「向かいの山田さんが庭にひまわりを植えてから、うちの前…」のどこがおかしい?
「向かいの山田さんが庭にひまわりを植えてから、うちの前の道路で猫のフンが増えたのよ。絶対あのひまわりのせいね」
次のうち、この発言に含まれる論理的な問題点はどれでしょう?
- A. 話のはぐらかし(論点すり替え)
- B. 感情で押し切り(感情論への置換)
- C. 偶然と原因の取り違え(因果と相関の混同)
- D. 同じことの言い換え(循環論法)
答え:C. 偶然と原因の取り違え(因果と相関の混同)
なぜこれが答えなのか
この発言は「ひまわりを植えた時期」と「猫のフンが増えた時期」がたまたま重なっただけなのに、ひまわりが原因だと決めつけています。時期が同じだからといって因果関係があるとは限りません。季節の変化で猫の行動範囲が変わった、近所で野良猫が増えた、など他の要因がいくらでも考えられます。タイミングの一致を原因と混同する典型的な例です。
ほかの選択肢がちがう理由
- A: 話のはぐらかしは、本来の論点から別の話題にそらすパターンです。この発言は猫のフンの原因について一貫して述べており、論点をずらしてはいません。

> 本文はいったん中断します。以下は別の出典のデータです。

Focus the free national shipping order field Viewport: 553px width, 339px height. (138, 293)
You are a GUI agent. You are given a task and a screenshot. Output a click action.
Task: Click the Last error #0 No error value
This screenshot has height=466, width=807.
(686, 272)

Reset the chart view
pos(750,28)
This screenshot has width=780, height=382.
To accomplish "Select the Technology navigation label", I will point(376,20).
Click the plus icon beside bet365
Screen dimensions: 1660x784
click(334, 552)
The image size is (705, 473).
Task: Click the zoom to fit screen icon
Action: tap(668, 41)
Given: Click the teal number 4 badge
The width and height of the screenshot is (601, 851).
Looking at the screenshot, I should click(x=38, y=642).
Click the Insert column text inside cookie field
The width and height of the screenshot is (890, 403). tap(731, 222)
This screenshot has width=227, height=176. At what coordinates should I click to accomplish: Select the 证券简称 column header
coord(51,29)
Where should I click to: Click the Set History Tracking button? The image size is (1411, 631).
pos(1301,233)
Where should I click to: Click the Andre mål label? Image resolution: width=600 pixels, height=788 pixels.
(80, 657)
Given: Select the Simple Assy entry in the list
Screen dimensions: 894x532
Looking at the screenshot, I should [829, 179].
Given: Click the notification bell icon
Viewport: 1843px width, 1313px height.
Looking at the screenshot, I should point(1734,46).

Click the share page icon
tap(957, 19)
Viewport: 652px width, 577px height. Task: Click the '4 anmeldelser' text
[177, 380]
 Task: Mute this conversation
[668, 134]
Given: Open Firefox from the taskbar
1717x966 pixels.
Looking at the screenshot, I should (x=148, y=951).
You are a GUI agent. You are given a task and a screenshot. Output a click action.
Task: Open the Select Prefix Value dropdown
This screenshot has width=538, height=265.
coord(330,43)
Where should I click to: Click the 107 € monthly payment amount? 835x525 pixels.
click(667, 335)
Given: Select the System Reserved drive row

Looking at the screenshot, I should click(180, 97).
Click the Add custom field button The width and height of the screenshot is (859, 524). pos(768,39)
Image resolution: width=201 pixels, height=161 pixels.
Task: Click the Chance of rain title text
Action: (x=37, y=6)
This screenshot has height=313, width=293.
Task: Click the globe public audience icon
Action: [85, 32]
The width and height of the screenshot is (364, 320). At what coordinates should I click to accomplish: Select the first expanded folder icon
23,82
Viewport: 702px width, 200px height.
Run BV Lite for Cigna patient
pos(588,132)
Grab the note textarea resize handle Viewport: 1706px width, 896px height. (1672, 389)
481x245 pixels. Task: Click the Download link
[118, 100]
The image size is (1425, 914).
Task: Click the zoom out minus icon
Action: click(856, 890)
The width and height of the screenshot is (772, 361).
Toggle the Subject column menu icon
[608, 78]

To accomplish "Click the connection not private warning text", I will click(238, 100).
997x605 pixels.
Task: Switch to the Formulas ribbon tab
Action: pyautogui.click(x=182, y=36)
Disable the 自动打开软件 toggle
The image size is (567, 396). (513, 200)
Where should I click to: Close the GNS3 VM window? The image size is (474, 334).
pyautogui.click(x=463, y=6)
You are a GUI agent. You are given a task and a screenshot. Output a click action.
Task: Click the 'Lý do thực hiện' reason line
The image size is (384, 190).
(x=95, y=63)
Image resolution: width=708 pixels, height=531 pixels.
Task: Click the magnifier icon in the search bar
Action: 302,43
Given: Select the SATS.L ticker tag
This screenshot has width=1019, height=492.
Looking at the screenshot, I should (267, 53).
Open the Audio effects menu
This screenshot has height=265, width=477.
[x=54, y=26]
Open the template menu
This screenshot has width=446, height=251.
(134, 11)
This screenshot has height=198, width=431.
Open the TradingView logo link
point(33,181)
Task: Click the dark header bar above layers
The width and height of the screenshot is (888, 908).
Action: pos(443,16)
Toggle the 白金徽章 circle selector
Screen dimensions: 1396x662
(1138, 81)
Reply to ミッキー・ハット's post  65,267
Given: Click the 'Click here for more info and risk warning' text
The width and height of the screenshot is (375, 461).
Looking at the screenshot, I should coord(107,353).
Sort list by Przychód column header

- B: 感情で押し切りは、怒りや悲しみなどの感情に訴えて相手を説得しようとするパターンです。この発言には感情的な訴えかけはなく、誤った因果推論の問題です。
- D: 循環論法は「AだからA」のように同じ内容を繰り返すパターンです。この発言は理由と結論が異なる内容なので、循環論法ではありません。
暮らしでの使いどころ
「○○してから△△になった」という話を聞いたら、「他に変わったことはない?」「季節や時期の影響は?」と考えてみましょう。2つの出来事が同時期に起きたからといって、片方がもう片方の原因とは限りません。ご近所トラブルの多くは、この思い込みから始まることがあります。